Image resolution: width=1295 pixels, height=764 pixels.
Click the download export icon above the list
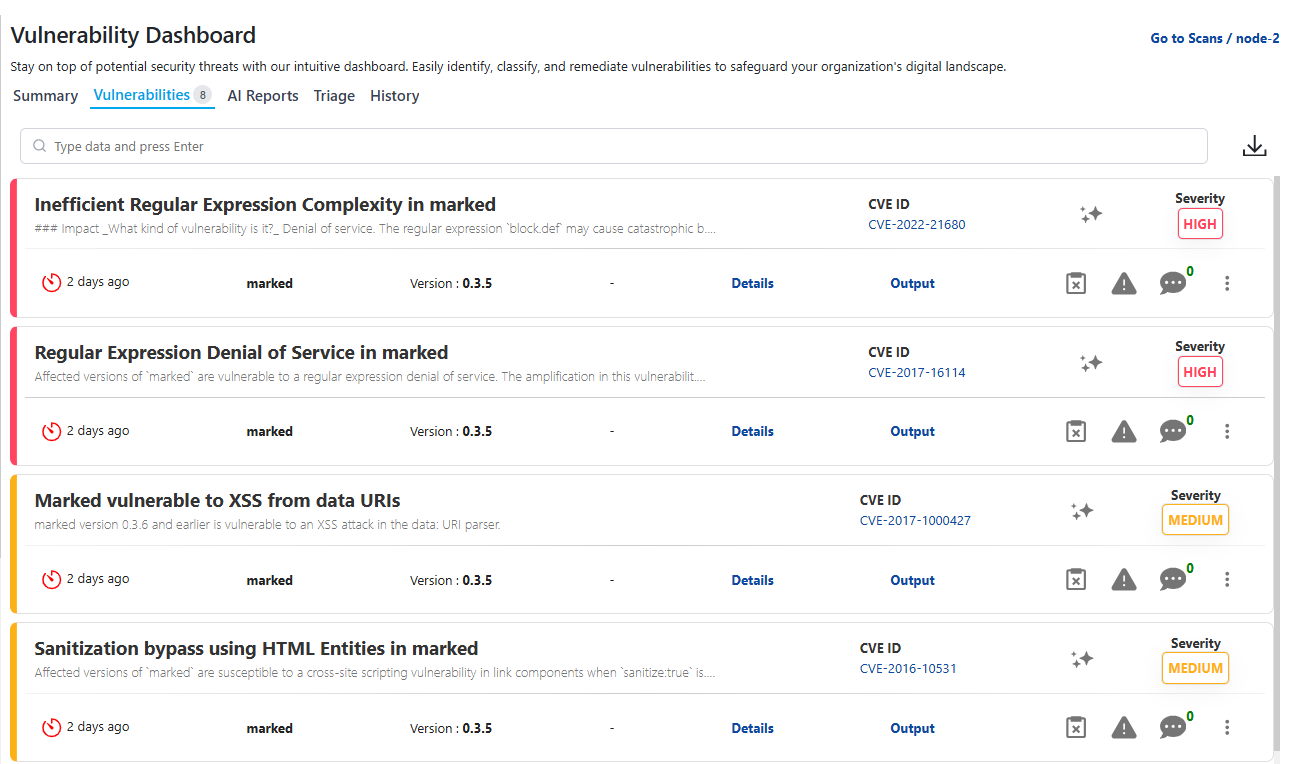[x=1255, y=145]
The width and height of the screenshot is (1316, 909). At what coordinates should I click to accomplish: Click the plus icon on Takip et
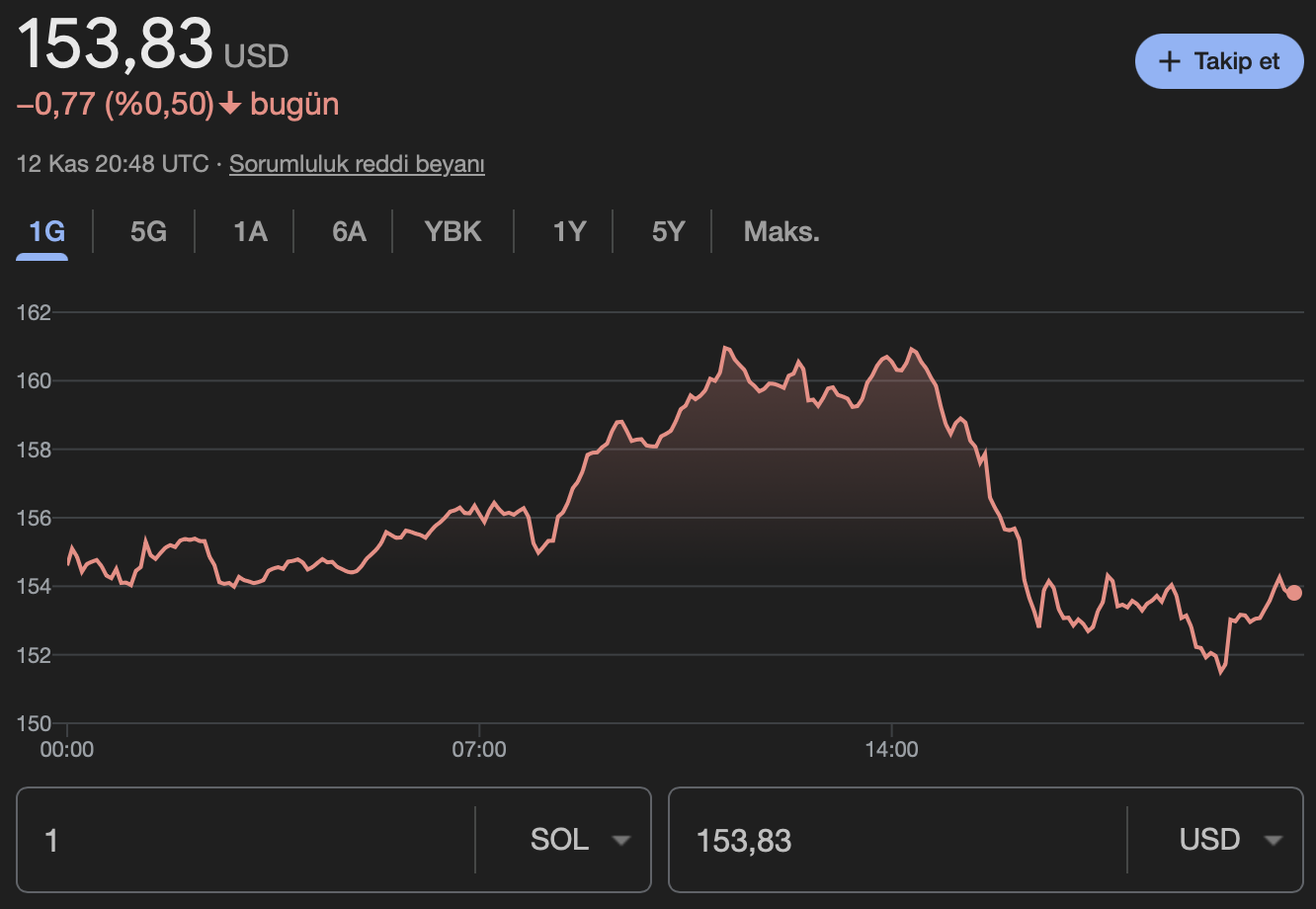(x=1169, y=61)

···

**Instructions to follow:** Exactly and only the lines from the one holding "Click the download export icon above the list" through the final line of the material must be returned, both ends included, without any pictures.

**Result for this exercise:**
Click the download export icon above the list
[x=1255, y=145]
The width and height of the screenshot is (1316, 909). At what coordinates should I click to accomplish: Click the plus icon on Takip et
(x=1169, y=61)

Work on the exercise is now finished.